Drive into the tin-roofed building at the Douglas County 4-H Fairgrounds, and one of a typical 100-or-so volunteers would load cases of Thin Mints or Caramel deLites into the backs of minivans and SUVs.

“It’s like a one-stop, drive-through kind of thing,” Girl Scout Cookie coordinator Kris Moyer explained.

But on Monday, the annual Girl Scout Cookie drop-off day for local troops didn’t go as smoothly as it could have.

Only a handful of volunteers showed up to help troop leaders and cookie masters – moms in charge of picking up and distributing the more than 77,000 boxes – load cases into cars.

“I’m thinking there was a communication error,” Moyer said.

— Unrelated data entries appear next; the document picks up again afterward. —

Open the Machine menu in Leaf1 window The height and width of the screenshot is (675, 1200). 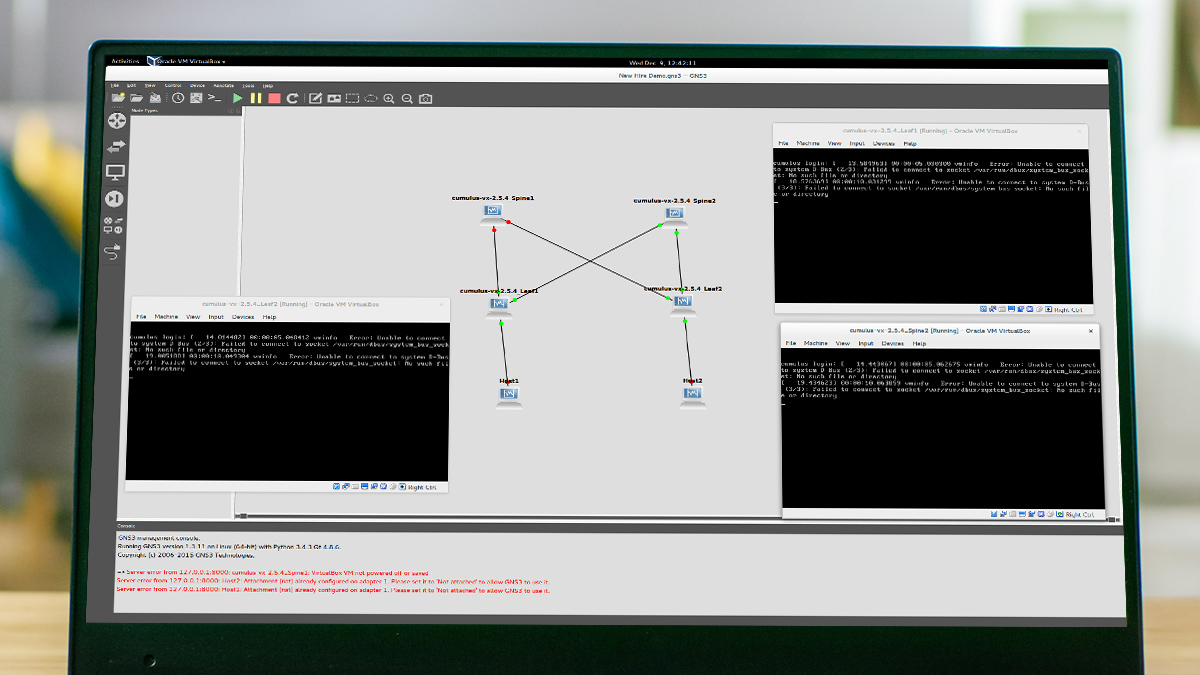[x=808, y=144]
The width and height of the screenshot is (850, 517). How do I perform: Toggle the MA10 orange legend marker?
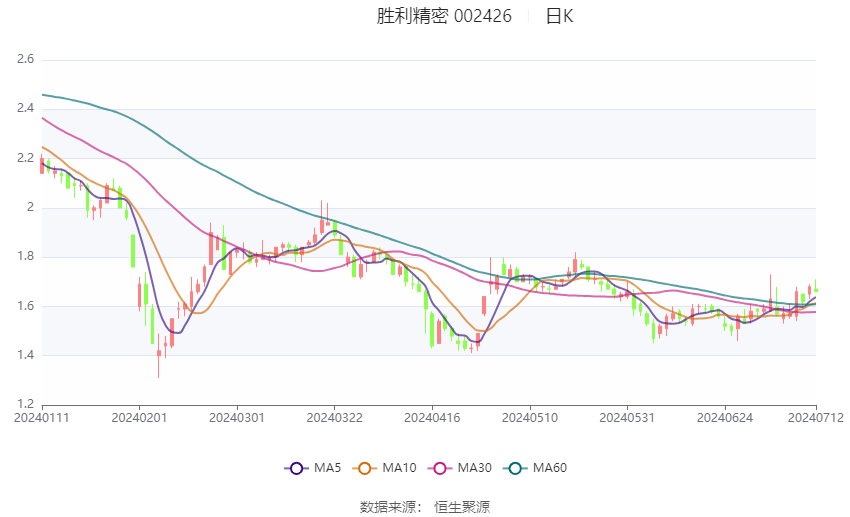[364, 468]
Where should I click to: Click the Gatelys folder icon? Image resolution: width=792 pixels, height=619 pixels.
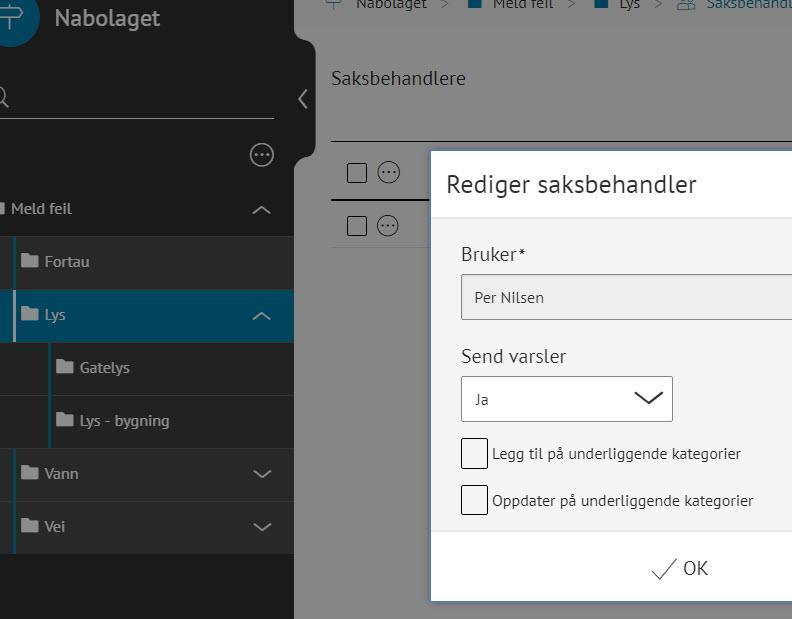coord(65,367)
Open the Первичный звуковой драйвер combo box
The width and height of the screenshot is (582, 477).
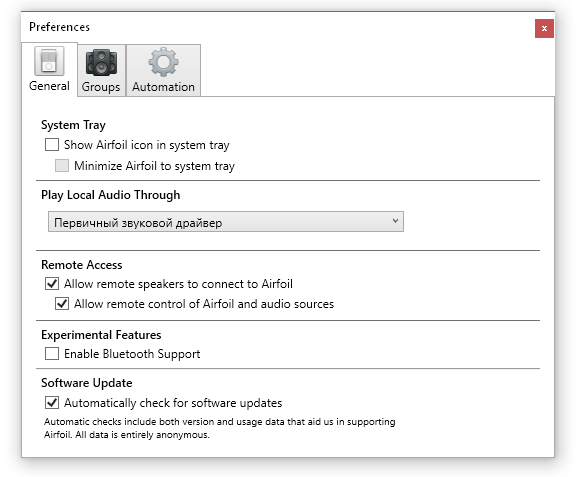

By about 4 p.m., generally considered peak loading time, eight members of Kansas University sororities and fraternities shuffled dollies around the Horse Arena’s dirt floor.

Aside from a little stress, Moyer said, everyone got their shortbreads in fairly short order.

At the entrance to the Horse Arena, cookie official Cathy Gard pulled up in a black SUV, a child peering out of the back seat window.

“We don’t have a whole lot of people here,” Moyer told Gard. Moyer informed the child, “We’re going to recruit your help.”

But Gard got there early, so the handful of Kappa Kappa Gamma and Alpha Gamma Delta sorority volunteers helped load her order for Troop 531. Now, the cookies can, at least for a few days, stack up in the corners of her home.

Too much of a temptation?

“Nah,” Gard said.

But Carol Casteel, the cookie master for Troop 723, said that boxes of chocolatey, peanut-buttery snacks can prove too tempting for her.

“They’re not going to be at my house,” Casteel said.

Casteel said her troop gathered orders for 53 cases – mostly by asking door-to-door in last month’s frigid cold.

Moyer said that 65 troops picked up cookies from the Horse Arena on Monday, and by late afternoon, almost every case was on its way to a scout mom’s home.